═════ RECORDS SUPPLIED ═════
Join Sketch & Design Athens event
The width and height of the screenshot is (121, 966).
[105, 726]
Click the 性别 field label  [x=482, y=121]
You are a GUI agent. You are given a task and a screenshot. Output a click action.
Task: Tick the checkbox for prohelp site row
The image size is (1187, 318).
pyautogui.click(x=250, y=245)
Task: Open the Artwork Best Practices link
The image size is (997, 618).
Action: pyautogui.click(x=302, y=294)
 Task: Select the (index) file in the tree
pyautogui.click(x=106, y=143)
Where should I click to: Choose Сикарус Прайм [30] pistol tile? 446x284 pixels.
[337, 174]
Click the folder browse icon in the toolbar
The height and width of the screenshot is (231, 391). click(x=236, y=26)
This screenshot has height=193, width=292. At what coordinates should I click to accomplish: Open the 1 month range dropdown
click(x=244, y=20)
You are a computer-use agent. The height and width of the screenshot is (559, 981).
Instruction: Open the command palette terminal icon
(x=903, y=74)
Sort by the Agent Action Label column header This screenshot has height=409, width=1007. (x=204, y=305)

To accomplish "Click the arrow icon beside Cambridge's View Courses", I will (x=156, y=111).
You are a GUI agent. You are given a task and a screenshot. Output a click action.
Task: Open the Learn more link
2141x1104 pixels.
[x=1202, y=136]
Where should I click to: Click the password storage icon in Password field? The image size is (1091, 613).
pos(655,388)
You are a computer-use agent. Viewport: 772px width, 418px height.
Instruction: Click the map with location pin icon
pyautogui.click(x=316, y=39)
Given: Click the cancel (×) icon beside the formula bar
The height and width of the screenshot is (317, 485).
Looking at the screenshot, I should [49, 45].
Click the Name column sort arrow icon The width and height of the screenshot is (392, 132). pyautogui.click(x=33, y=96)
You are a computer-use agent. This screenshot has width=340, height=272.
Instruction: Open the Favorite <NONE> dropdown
═════
— TASK OBJECTIVE —
Reproduce all of the records above verbatim, line for line, without adding, dropping, or reordering anything.

— TASK RESPONSE —
Join Sketch & Design Athens event
The width and height of the screenshot is (121, 966).
[105, 726]
Click the 性别 field label  [x=482, y=121]
You are a GUI agent. You are given a task and a screenshot. Output a click action.
Task: Tick the checkbox for prohelp site row
The image size is (1187, 318).
pyautogui.click(x=250, y=245)
Task: Open the Artwork Best Practices link
The image size is (997, 618).
Action: pyautogui.click(x=302, y=294)
 Task: Select the (index) file in the tree
pyautogui.click(x=106, y=143)
Where should I click to: Choose Сикарус Прайм [30] pistol tile? 446x284 pixels.
[337, 174]
Click the folder browse icon in the toolbar
The height and width of the screenshot is (231, 391). click(x=236, y=26)
This screenshot has height=193, width=292. At what coordinates should I click to accomplish: Open the 1 month range dropdown
click(x=244, y=20)
You are a computer-use agent. The height and width of the screenshot is (559, 981).
Instruction: Open the command palette terminal icon
(x=903, y=74)
Sort by the Agent Action Label column header This screenshot has height=409, width=1007. (x=204, y=305)

To accomplish "Click the arrow icon beside Cambridge's View Courses", I will (x=156, y=111).
You are a GUI agent. You are given a task and a screenshot. Output a click action.
Task: Open the Learn more link
2141x1104 pixels.
[x=1202, y=136]
Where should I click to: Click the password storage icon in Password field? The image size is (1091, 613).
pos(655,388)
You are a computer-use agent. Viewport: 772px width, 418px height.
Instruction: Click the map with location pin icon
pyautogui.click(x=316, y=39)
Given: Click the cancel (×) icon beside the formula bar
The height and width of the screenshot is (317, 485).
Looking at the screenshot, I should [49, 45].
Click the Name column sort arrow icon The width and height of the screenshot is (392, 132). pyautogui.click(x=33, y=96)
You are a computer-use agent. This screenshot has width=340, height=272.
Instruction: Open the Favorite <NONE> dropdown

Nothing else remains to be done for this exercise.